Back ground of nucleic acids

Nucleic acids were first discovered by Johannes Friedrich Miescher by isolating various phosphate-rich chemicals, which he called nuclein (now nucleic acids), from the nuclei of white blood cells in 1869 at Felix Hoppe-Seyler’s laboratory at the University of Tübingen, Germany, Dahm R (Jan 2008).


Nearly all the DNA is contained within the nucleus of the cell, with the exception of mitochondrial DNA (mtDNA), while RNA can be found around the cytoplasm of the cells. Methyl green-pyronin was used as a stain as methyl green has a preferential affinity for DNA which stains green. Similarly pyronin has preferential affinity for RNA which stains rose-red. The higher the intensities of the colours would indicate a higher concentration of the nucleic acids.

Aims of the experiments

There are three main aims of the experiment. Firstly, it is to observe the locations of the DNA and RNA in the cell by using methyl green-pyronin on the white blood cell. Secondly, to classify the white blood cells into two groups, granulocytes and agranulocytes. The last of the main aims is to observe the effects of DNase and RNase on DNA and RNA respectively. Since the experiment involves the use of a little blood, the experiment aims to prepare blood smears and safe science being practiced as body fluids (blood) are being handled.

Hypothesis of the experiments

For the slide that was stained only with MGP, the nucleus of the cell is expected to be stained rose-red and green while the cytoplasm will be stained rose-red. Granulocytes and agranulocytes are expected to be observed on the slide.

The slide that was treated with RNase and stained with MGP, on the other hand, is expected to have a nucleus stained green only. Granulocytes and agranulocytes are also expected to be observed on the slide.

Results of the experiment

The results of the experiment are as shown in Table 1

As the results shown, the MGP slide, (the control slide) was stained with both green and rose-red also the green stained was found to be concentrated at the nucleus of the cell while the rose-red stain was found around the cytoplasm. This confirms that there are DNA and RNA present on the slide.
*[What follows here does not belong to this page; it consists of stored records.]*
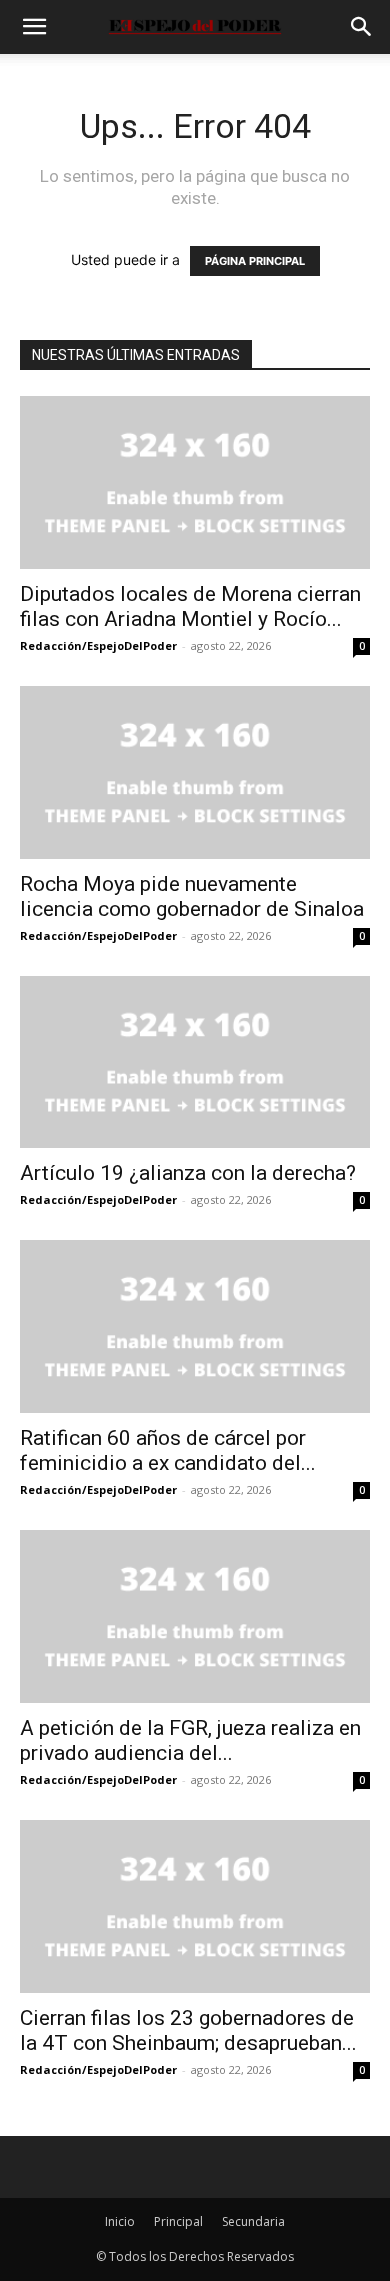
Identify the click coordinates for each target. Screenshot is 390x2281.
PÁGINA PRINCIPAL (255, 261)
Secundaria (253, 2221)
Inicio (120, 2221)
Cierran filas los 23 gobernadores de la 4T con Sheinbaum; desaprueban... (188, 2030)
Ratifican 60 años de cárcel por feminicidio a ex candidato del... (168, 1450)
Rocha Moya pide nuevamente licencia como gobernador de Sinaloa (192, 896)
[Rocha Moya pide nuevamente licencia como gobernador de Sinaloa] (195, 772)
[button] (34, 27)
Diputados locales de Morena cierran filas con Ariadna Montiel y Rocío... (190, 606)
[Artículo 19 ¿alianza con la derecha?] (195, 1062)
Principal (178, 2221)
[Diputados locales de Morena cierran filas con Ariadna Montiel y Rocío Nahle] (195, 482)
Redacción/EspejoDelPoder (98, 645)
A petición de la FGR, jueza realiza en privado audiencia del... (193, 1740)
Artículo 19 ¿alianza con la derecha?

The MGP + RNase slide however was stained green only. This would indicate the presence of DNA, which was stained green by the methyl green, and the absence of RNA which was supposed to be stained red by the pyronin.

Although under microscopic observation, both granulocytes and agranulocytes were observed. However, further classifications of the granulocytes and agranulocytes into their specific types (eosinophils, basophils or neutrophils) were not made as they were undeterminable from this practical.
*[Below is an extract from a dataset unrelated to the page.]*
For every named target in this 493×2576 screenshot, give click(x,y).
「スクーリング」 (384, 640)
Discussions of the results obtained

Explanations of the obtained results

The slide that was only stained with MGP contained both DNA and RNA, which can be concluded from the fact that the cell was stained green in the nucleus and rose-red in the cytoplasm. As no RNase was introduced to the slide, the RNA remained on the slide instead of being degraded.

On the other hand, the slide that was treated with RNase and stained with MGP only contained DNA, as inferred from only the green stain in the nucleus of the white blood cell. This is due to the fact that RNase, an enzyme, catalyses the degradation of RNA. Therefore, no RNA was present on this slide.

Agranulocytes and granulocytes were both observed on both slides. Since blood contained white blood cell, both agranulocytes and granulocytes would be observed. However, more granulocytes was observed in both slides, which can be explained by comparing the highest concentration between the granulocytes and agranulocytes. Among the granulocytes, neutrophils have a higher concentration than compared with the other granulocytes (Eosinophils and basophils) which make up for a range of 54%-62% of the white blood cells. Compared with the agranulocytes which has the higher concentration among other agranulocytes (Lymphocytes with the range of 25%-33% of the white blood cells), it can be concluded that more granulocytes would be observed than agranulocytes.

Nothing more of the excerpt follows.